# Anyone using John Deere Gators????



## EGLC

I live in a lake community with about 2000 houses total. I have a good amount of accounts here and am looking to double them this year in this community alone. I'm looking into leasing a JD Gator with 6' hydrolic plow, cab & heat for the winter to do these TINY two car driveways.
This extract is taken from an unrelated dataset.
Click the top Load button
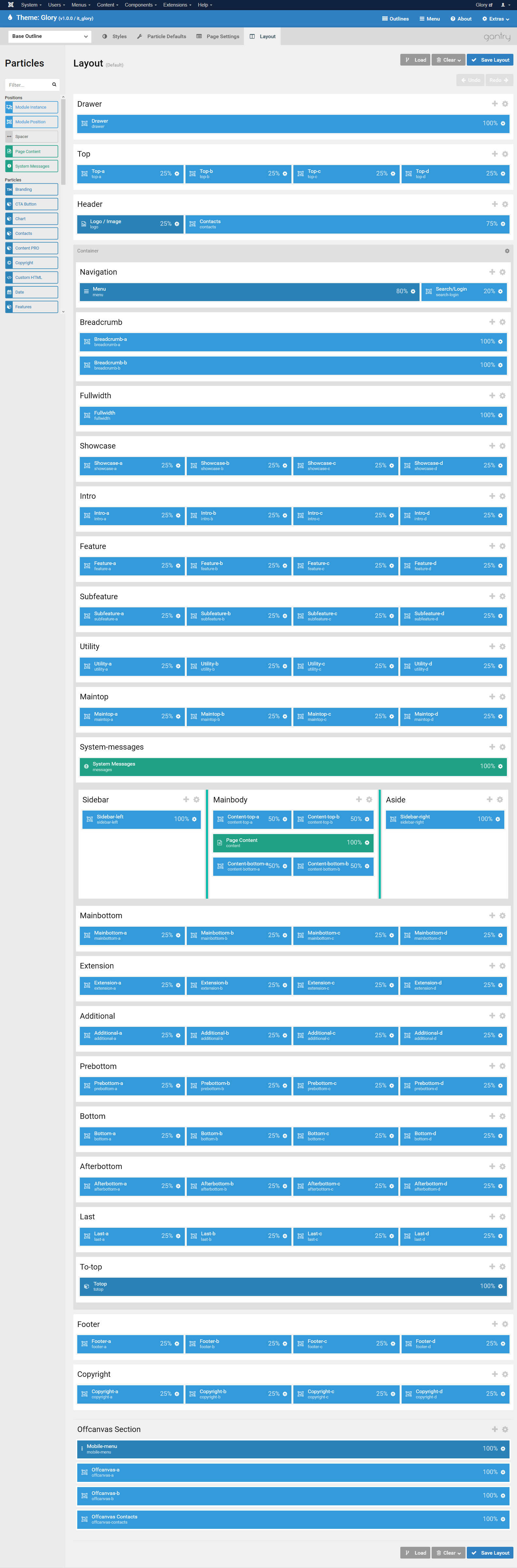Image resolution: width=517 pixels, height=1568 pixels. 415,60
Anyone who uses them looking to get feedback....what can they handle??


----------



## sidthss

I have used the gators, not for plowing, but in theory they should work excellent, the biggest setback is the large pricetag for the gator with cab, plow, etc. We have one of the new gator xuv's at work and it is very fast, responsive and with some weight in the bed, I cant imagine why it wouldnt handle a plow well.


----------



## F350plowing

we use a polaris ranger with a boss on it and a salter in the back it was one of the best investments we have made besides my ford


----------



## clacy

I have a 07 HPX 4x4 Curtis heated cab,with front blade and sander in back. Locked in 4 wheel drive it will move a ton of snow. Worst problem it has no power steering. I like it, and look forward to using it some more.


----------



## F350plowing

i just found you can get a boss V plow for a ranger


----------



## EGLC

thanx guys! I was quoted around 20k for the XUV but for now I'm going to look into leasing for this winter.
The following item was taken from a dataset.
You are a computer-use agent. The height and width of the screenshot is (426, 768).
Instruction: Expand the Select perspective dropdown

this is the exact one my dealer has....i figure with 2 guys and a few bags of salt it should have plenty of weight on it to push out smaller driveways.....I'm doing a 4" trigger so it's not going to be pushing a huge amount of snow

http://cgi.ebay.com/08-JOHN-DEERE-X...temQQptZUltility_Vehicles?hash=item439b9f9367


----------



## naturalgreen

I used a gator with 6 foot plow and worked great for what I needed it but no power steering killed me but way better than four wheeler because it weighs 1000 and plow had more down pressure.


----------



## naturalgreen

slower than four wheeler thaough


----------



## loudredram

EGLC;881020 said:


> ..I'm doing a 4" trigger so it's not going to be pushing a huge amount of snow


the way we get storms that thing will never go out plowing......gators should work fine for the amount of snow we get...... Hell I wish they had them years ago when I used to do all the small drives and walkway up in panthervalley in hacketstown


----------



## EGLC

its a 4" trigger on large storms obviously if storm is under 4" we will go out at the end and push it....


----------



## salopez

first of its not obvious. to the rest of us a 4" trigger means under that amount you dont go.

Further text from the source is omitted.